RECORDS TO USE →
________________________
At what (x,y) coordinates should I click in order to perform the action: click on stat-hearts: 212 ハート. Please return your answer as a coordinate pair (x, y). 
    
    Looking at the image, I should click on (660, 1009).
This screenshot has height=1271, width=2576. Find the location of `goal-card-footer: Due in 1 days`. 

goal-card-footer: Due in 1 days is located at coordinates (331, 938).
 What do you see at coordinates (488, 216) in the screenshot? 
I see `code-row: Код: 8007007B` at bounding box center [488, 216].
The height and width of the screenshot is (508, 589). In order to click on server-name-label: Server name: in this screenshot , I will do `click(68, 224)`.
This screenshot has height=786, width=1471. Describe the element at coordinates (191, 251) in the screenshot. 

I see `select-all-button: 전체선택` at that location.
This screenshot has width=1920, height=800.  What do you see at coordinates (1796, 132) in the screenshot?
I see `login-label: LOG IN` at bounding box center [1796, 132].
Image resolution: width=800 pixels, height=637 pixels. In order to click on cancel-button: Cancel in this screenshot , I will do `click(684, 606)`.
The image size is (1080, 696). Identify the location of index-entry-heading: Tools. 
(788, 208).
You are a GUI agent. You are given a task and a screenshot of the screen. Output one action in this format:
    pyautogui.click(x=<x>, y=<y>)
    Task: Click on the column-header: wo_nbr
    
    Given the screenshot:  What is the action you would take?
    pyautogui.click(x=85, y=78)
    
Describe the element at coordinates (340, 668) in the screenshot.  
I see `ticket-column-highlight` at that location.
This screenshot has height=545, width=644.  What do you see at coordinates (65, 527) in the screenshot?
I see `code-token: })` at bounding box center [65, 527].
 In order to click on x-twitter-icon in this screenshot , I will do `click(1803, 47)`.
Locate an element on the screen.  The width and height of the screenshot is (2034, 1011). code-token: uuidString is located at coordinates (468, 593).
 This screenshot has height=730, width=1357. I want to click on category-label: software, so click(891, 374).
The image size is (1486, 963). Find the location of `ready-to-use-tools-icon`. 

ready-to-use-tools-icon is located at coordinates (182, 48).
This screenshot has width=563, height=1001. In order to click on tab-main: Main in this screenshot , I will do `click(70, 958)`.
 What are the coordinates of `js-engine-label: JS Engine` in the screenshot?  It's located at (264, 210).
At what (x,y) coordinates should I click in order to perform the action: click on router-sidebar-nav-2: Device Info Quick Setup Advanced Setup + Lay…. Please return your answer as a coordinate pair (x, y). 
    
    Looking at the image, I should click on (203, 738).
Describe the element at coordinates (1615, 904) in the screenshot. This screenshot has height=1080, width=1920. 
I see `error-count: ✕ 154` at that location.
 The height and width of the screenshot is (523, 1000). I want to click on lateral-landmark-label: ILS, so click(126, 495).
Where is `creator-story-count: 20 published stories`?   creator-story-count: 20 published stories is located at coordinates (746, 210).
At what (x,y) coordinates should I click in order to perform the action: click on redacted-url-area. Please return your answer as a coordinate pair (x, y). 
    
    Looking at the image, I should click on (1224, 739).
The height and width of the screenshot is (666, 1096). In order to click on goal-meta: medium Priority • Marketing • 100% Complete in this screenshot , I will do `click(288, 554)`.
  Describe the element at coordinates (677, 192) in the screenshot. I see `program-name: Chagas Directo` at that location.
________________________
ACTION ITEM →
Please render every line of the records above as a JSON list of strings, one string per line, leaving out blank lines.

TASK ANSWER →
[
  "At what (x,y) coordinates should I click in order to perform the action: click on stat-hearts: 212 ハート. Please return your answer as a coordinate pair (x, y). ",
  "    Looking at the image, I should click on (660, 1009).",
  "This screenshot has height=1271, width=2576. Find the location of `goal-card-footer: Due in 1 days`. ",
  "goal-card-footer: Due in 1 days is located at coordinates (331, 938).",
  " What do you see at coordinates (488, 216) in the screenshot? ",
  "I see `code-row: Код: 8007007B` at bounding box center [488, 216].",
  "The height and width of the screenshot is (508, 589). In order to click on server-name-label: Server name: in this screenshot , I will do `click(68, 224)`.",
  "This screenshot has height=786, width=1471. Describe the element at coordinates (191, 251) in the screenshot. ",
  "I see `select-all-button: 전체선택` at that location.",
  "This screenshot has width=1920, height=800.  What do you see at coordinates (1796, 132) in the screenshot?",
  "I see `login-label: LOG IN` at bounding box center [1796, 132].",
  "Image resolution: width=800 pixels, height=637 pixels. In order to click on cancel-button: Cancel in this screenshot , I will do `click(684, 606)`.",
  "The image size is (1080, 696). Identify the location of index-entry-heading: Tools. ",
  "(788, 208).",
  "You are a GUI agent. You are given a task and a screenshot of the screen. Output one action in this format:",
  "    pyautogui.click(x=<x>, y=<y>)",
  "    Task: Click on the column-header: wo_nbr",
  "    Given the screenshot:  What is the action you would take?",
  "    pyautogui.click(x=85, y=78)",
  "Describe the element at coordinates (340, 668) in the screenshot.  ",
  "I see `ticket-column-highlight` at that location.",
  "This screenshot has height=545, width=644.  What do you see at coordinates (65, 527) in the screenshot?",
  "I see `code-token: })` at bounding box center [65, 527].",
  " In order to click on x-twitter-icon in this screenshot , I will do `click(1803, 47)`.",
  "Locate an element on the screen.  The width and height of the screenshot is (2034, 1011). code-token: uuidString is located at coordinates (468, 593).",
  " This screenshot has height=730, width=1357. I want to click on category-label: software, so click(891, 374).",
  "The image size is (1486, 963). Find the location of `ready-to-use-tools-icon`. ",
  "ready-to-use-tools-icon is located at coordinates (182, 48).",
  "This screenshot has width=563, height=1001. In order to click on tab-main: Main in this screenshot , I will do `click(70, 958)`.",
  " What are the coordinates of `js-engine-label: JS Engine` in the screenshot?  It's located at (264, 210).",
  "At what (x,y) coordinates should I click in order to perform the action: click on router-sidebar-nav-2: Device Info Quick Setup Advanced Setup + Lay…. Please return your answer as a coordinate pair (x, y). ",
  "    Looking at the image, I should click on (203, 738).",
  "Describe the element at coordinates (1615, 904) in the screenshot. This screenshot has height=1080, width=1920. ",
  "I see `error-count: ✕ 154` at that location.",
  " The height and width of the screenshot is (523, 1000). I want to click on lateral-landmark-label: ILS, so click(126, 495).",
  "Where is `creator-story-count: 20 published stories`?   creator-story-count: 20 published stories is located at coordinates (746, 210).",
  "At what (x,y) coordinates should I click in order to perform the action: click on redacted-url-area. Please return your answer as a coordinate pair (x, y). ",
  "    Looking at the image, I should click on (1224, 739).",
  "The height and width of the screenshot is (666, 1096). In order to click on goal-meta: medium Priority • Marketing • 100% Complete in this screenshot , I will do `click(288, 554)`.",
  "  Describe the element at coordinates (677, 192) in the screenshot. I see `program-name: Chagas Directo` at that location."
]